Entrar al supermercado hoy en día se ha convertido en un deporte de riesgo para nuestro bolsillo. Seguro que te ha pasado: vas a buscar cuatro cosas básicas y terminas en la caja pagando una cifra que te hace dudar de tu propia memoria. (Tranquila, a nosotros también nos pasa).

Pero, ¿qué pasaría si te dijera que el problema no es solo el precio del aceite, sino cómo está diseñado tu cerebro? Los expertos en economía conductual han descubierto un truco definitivo que permite ahorrar de verdad sin tener que vivir a base de ofertas de última hora.

No se trata de buscar el producto más barato, sino de aplicar una arquitectura de la decisión antes de cruzar la puerta del establecimiento. La clave es tan sencilla que parece mentira, pero tus ahorros notarán la diferencia desde la primera semana.

El error más grande que cometemos es confiar en nuestra fuerza de voluntad. Los supermercados están diseñados para romperla con olores, luces y colocaciones estratégicas que te empujan a la compra impulsiva.

El método de la lista inversa: revoluciona tu ticket

La mayoría de la gente hace una lista de lo que necesita. Los expertos proponen hacer una lista inversa: anota primero lo que ya tienes y lo que realmente te sobra. Parece una tontería, pero visualizar el exceso evita que compres el tercer bote de mayonesa «por si acaso».

Otro pilar fundamental es la regla del precio por unidad. Los carteles de «2×1» o «segunda unidad al 50%» son trampas visuales. El secreto real es mirar la letra pequeña de la etiqueta del estante: el precio por kilo o por litro.

A menudo, el formato familiar o la oferta estrella sale más cara que el producto individual si comparas el peso real. Es un error invisible que nos cuesta decenas de euros al mes sin que nos demos cuenta.

Además, los expertos recomiendan la «compra de perímetro». Los productos frescos y esenciales (fruta, verdura, carne, pescado) suelen estar en las paredes exteriores. Los pasillos centrales están llenos de procesados y tentaciones con más margen de beneficio para el súper y menos para tu salud.

La psicología de la hora y el calzado: sí, influye

Parece un mito, pero la ciencia lo confirma: nunca vayas a comprar con hambre. Tu estómago tomará las decisiones por ti y acabarás con el carro lleno de antojos azucarados o salados que no estaban en tus planes originales.

Pero hay un detalle más curioso: el calzado y el ritmo. Si vas con prisa o con zapatos incómodos, tiendes a coger lo primero que ves a la altura de los ojos. Y adivina qué: ahí es donde colocan los productos más caros.

Los productos con mejor relación calidad-precio suelen estar en los estantes inferiores o superiores.
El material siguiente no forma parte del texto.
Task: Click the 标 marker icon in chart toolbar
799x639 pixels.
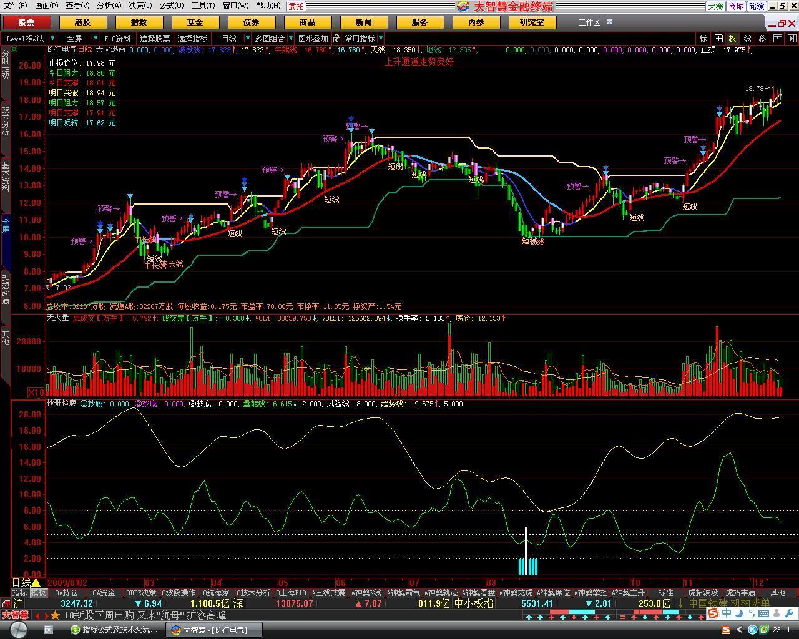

Hay que agacharse o estirarse un poco para encontrar el ahorro real. Es una batalla física contra el marketing.

Los economistas también sugieren usar la cesta de mano en lugar del carro grande si solo necesitas unas pocas cosas. El peso en el brazo te enviará una señal biológica de que ya tienes suficiente, evitando que vayas «paseando» por pasillos peligrosos.

Marcas blancas y el tabú de la calidad

Aún hay quien piensa que la marca blanca es de peor calidad, pero en pleno 2026, la realidad es otra. Muchos fabricantes de renombre producen para las marcas de distribuidor con estándares idénticos.

Hacer el cambio en productos básicos como la leche, el arroz, las legumbres o los productos de limpieza puede suponer un ahorro del 30% inmediato. No estás pagando por el producto, estás pagando por la campaña de televisión de la marca famosa.

Otra estrategia es la compra por suscripción para productos pesados o repetitivos. Muchas plataformas online ofrecen descuentos fijos si programas el envío de detergente o comida para mascotas cada mes. Es comodidad y ahorro programado.

Finalmente, revisa tus tickets de compra del último mes. Identifica esos tres productos que siempre acaban en la basura porque se echan a perder. Eliminar este desperdicio alimentario es la forma más directa de ganar dinero cada semana.

El cierre: tu presupuesto te lo agradecerá

Ahorrar no significa comer peor, sino comprar mejor. Aplicar estos pequeños ajustes psicológicos te permitirá tener más margen para las cosas que realmente importan: esa cena especial o una escapada de fin de semana.

La economía doméstica es una carrera de fondo. No hace falta que lo hagas todo perfecto desde mañana, pero si cambias un par de hábitos, verás cómo tu cuenta bancaria comienza a respirar de nuevo.

¿Estás preparada para ir al súper y sentir que tú tienes el control de la caja?